Begitu sangat berperan mata seseorang dalam menjalani hidup, beberapa waktu lalu Kementerian Transportasi India memperlihatkan pemanfaatan muslihat optik dalam lukisan jalur penyeberangan di jalanan India. Dari sudut pengemudi, garis-garis putih zebra crossitu tampak melayang bagaikan balok-balok yang mengapung di udara. Ilusi optik itu diharapkan akan mengecoh pengemudi yang suka kebut-kebutan di jalan raya.
Lukisan tiga dimensi itu, dan kita tahu itu adalah ilusi, pada detik tertentu tetap saja kita pandang sebagai “balok-balok yang melayang”. Nalar sehat akan memberi peringatan bahaya—menerjang balok-balok itu akan membuat kita celaka.
Bersama kecanggihan gagasan optik, Tuhan menitipkan potensi ilusi yang bisa ditangkap mata. Apa yang kita lihat secara apa adanya ternyata sebuah “tipuan” visual. Atau bisa sebaliknya, apa yang kita sangka tipuan ternyata fakta yang jujur hadir secara apa adanya.
Cara pandang dan sudut pandang ini bisa kita simulasikan untuk menatap fakta peristiwa sehari-hari hingga berita hoax dan kabar viral. Tak ubahnya sebuah foto, mata kita menatap fakta dengan asumsi-asumsi tertentu—fakta pun hadir secara telanjang, dan di saat yang lain ia adalah ilusi yang menipu.
Kaca Mata Pikiran yang Bikin Kecelek
Ketika sedang menatap deretan buku di toko buku, seorang pemuda dengan lengan bertato berdiri di sebelah saya. Pikiran saya segera mengidentifikasi berbagai niat jahat yang akan dilakukan anak ini. Suudhon, kata bahasa agama, atau berperasangka buruk.
Pukul 13.30 WIB. Saya belum shalat dhuhur. Usai membayar di kasir saya langsung menuju masjid jami. Di tempat wudlu terperanjat saya. Pemuda bertato itu keluar dari tempat wudlu. Habis berwudlu rupanya ia. Akhirnya suudhon saya terbongkar. Saya kecelek. Pemuda bertato mengajak saya shalat dhuhur berjamaah. Saya menjadi imam dengan perasaan malu dan beban hati yang berat karena dugaan yang salah terhadap pemuda bertato itu.
Prasangka dan dugaan kerap menghasilkan informasi awal sebelum kita menangkap fakta secara jernih dan objektif. Kita menyebut atau mengaburkannya sebagai asumsi. Pikiran didikte oleh asumsi daripada rasa ingin tahu yang kuat. Bahasa sehari-harinya adalah “kaca mata pikiran” itu tidak sekadar membantu memprediksi pandangan kita terhadap fakta dan realita. Kaca mata pikiran juga mempengaruhi bagaimana kita menerjemahkan fakta, realita atau informasi baru.

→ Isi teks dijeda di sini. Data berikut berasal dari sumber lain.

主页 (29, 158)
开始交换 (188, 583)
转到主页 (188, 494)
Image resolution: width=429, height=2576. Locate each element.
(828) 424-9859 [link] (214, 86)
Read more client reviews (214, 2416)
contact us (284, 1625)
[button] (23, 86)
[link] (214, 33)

Dari mata sebaiknya tidak langsung turun ke hati. Mungkin mampir dulu ke rumah akal, seraya memastikan tidak ada debu-debu asumsi atau prasangka yang menghalangi kejernihan cara pandang. Apa yang kita kerjakan dan ucapkan pun tidak menjadi bias.

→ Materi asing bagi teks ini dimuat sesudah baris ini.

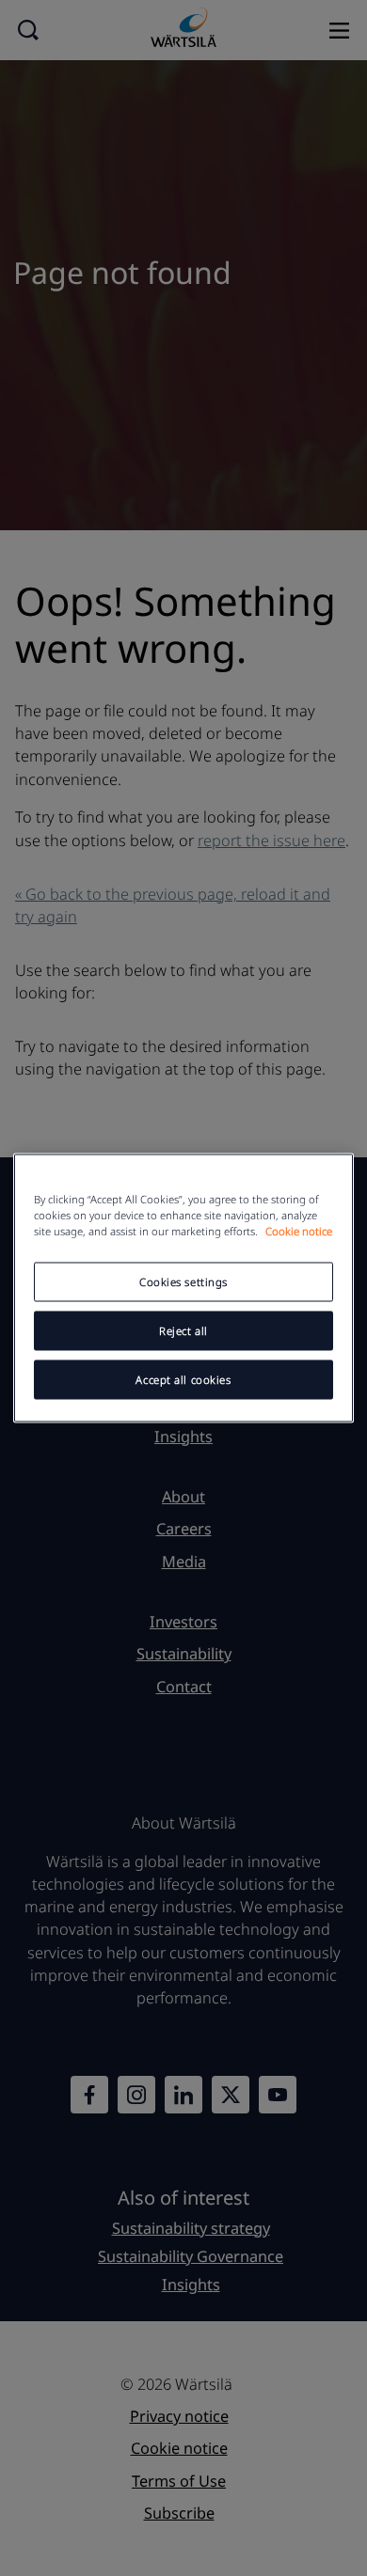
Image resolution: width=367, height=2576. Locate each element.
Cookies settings (183, 1282)
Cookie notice (298, 1231)
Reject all (183, 1331)
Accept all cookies (183, 1380)
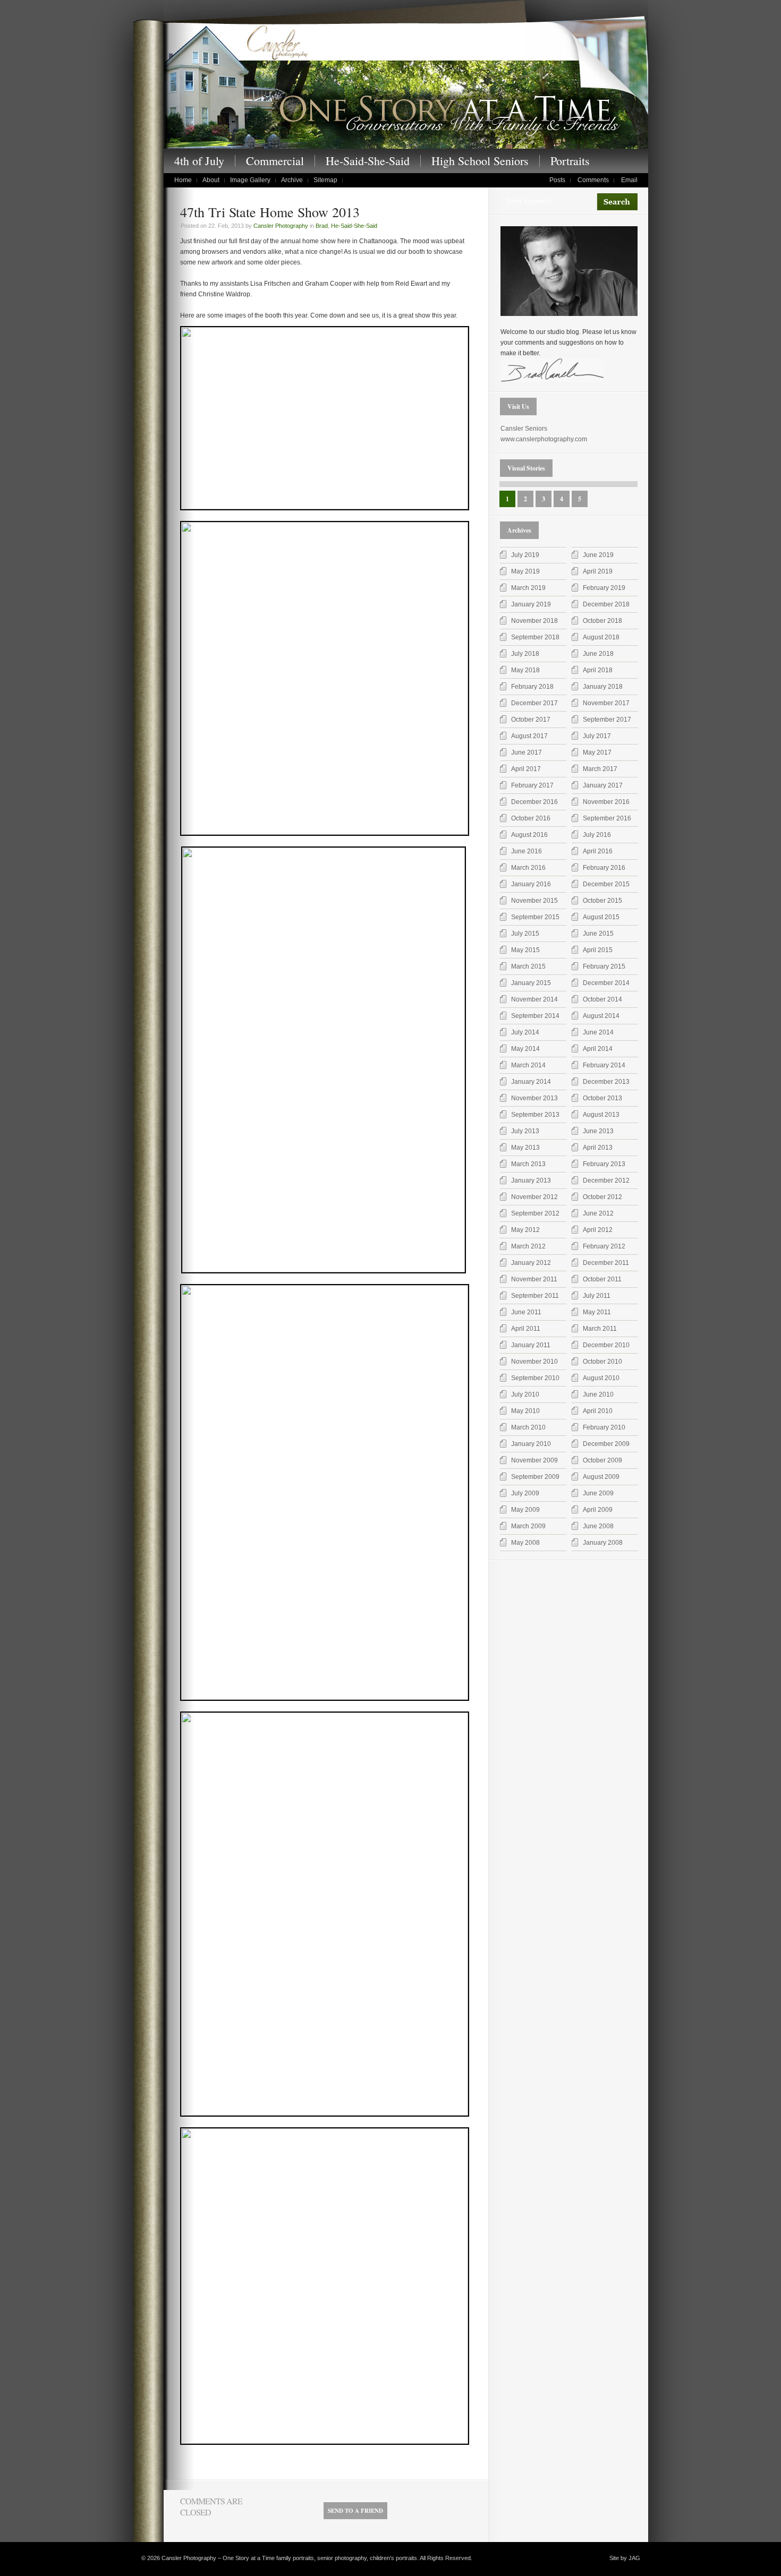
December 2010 (606, 1345)
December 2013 (606, 1081)
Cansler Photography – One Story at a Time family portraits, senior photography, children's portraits (406, 84)
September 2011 (535, 1295)
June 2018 (598, 653)
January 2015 (531, 983)
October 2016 (530, 818)
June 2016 (526, 851)
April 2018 (598, 670)
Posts (557, 180)
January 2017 (603, 785)
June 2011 (526, 1312)
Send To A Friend (355, 2510)
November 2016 (606, 802)
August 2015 (601, 917)
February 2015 (604, 966)
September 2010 (535, 1378)
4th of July (199, 161)
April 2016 (598, 851)
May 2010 (525, 1411)
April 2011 (525, 1328)
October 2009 (602, 1460)
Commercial (275, 161)
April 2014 (598, 1048)
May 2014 (525, 1048)
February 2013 (604, 1164)
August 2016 (529, 834)
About (210, 180)
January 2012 (531, 1262)
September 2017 (607, 719)
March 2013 (528, 1164)
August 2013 (601, 1114)
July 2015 (525, 933)
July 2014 (525, 1032)
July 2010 (525, 1394)
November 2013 (534, 1098)
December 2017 (534, 703)
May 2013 (525, 1147)
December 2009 (606, 1444)
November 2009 (534, 1460)
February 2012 (604, 1246)
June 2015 (598, 933)
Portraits (570, 161)
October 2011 (602, 1279)
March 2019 (528, 588)
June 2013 (598, 1131)
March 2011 (600, 1328)
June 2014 (598, 1032)
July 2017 (597, 736)
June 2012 (598, 1213)
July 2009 (525, 1493)
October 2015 (602, 900)
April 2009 (598, 1509)
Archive (292, 180)
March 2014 (528, 1065)
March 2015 (528, 966)
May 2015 (525, 950)
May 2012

Atau sekalian seperti gadis muda demonstran—tanpa kata-kata, tanpa teriakan, tanpa tangan mengepal—menyuarakan keberanian dengan tatapan mata yang menantang lantang.
Di saat yang lain, mata fisik istirah sejenak—seperti Mohammad Mohiedine Anis, yang menurut mata pandangan saya, ia menggunakan keluasan dan kedalaman mati hati—untuk merangkum sunyi peperangan di Aleppo.